**PAGE**

************

And then there are the "greenwalls" – a vertical artwork made of plants and grasses. A massive greenwall will line the two-story main lobby of the building.

Designers say these natural elements are beautiful to look at and help provide insulation and sound dampening. The planting will be predominantly grasses, shade and perennial plantings.

While the world is brown and gray outside in the winter, the lobby will remain green.

The building's outside will get some love, too, said Rick Espe, a principal with MKSK.

One of the front planters facing Capitol Square will be removed and ballards added to give it less of a busy look. Some of the initial plans for the outside of the building have changed as engineers now see there is a concrete roof deck just below the sidewalk that supports leased underground space.

************

**MATERIAL**

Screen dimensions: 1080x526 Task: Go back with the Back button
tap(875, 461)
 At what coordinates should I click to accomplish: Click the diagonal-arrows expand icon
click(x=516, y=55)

************

**AIM 1**
According to the passage about the building's greenwalls, what will line the two-story main lobby?
**AIM 2**
Continue the passage about the building's greenwalls and exterior plans, starting after its last sentence.

**WRITTEN RESPONSE 1**
A massive greenwall will line the two-story main lobby.

**WRITTEN RESPONSE 2**
"The big picture for the streetscape was to open the sight line to the capital," Espe said. "There's a lot of clutter in the front of the building and we want to clean it up."

Atop the building, a 10-foot wind screen will be installed along the rooftop patio.

Other upgrades completed or planned there include a lounge, bike storage area, and a co-working space.

Hines secured a $140 million loan last year to refinance the tower. Its tenants include Huntington National Bank, Porter Wright Morris & Arthur LLP and PricewaterhouseCoopers.

Like other downtown properties, it has had to contend with a market that seems to favor new, suburban office buildings.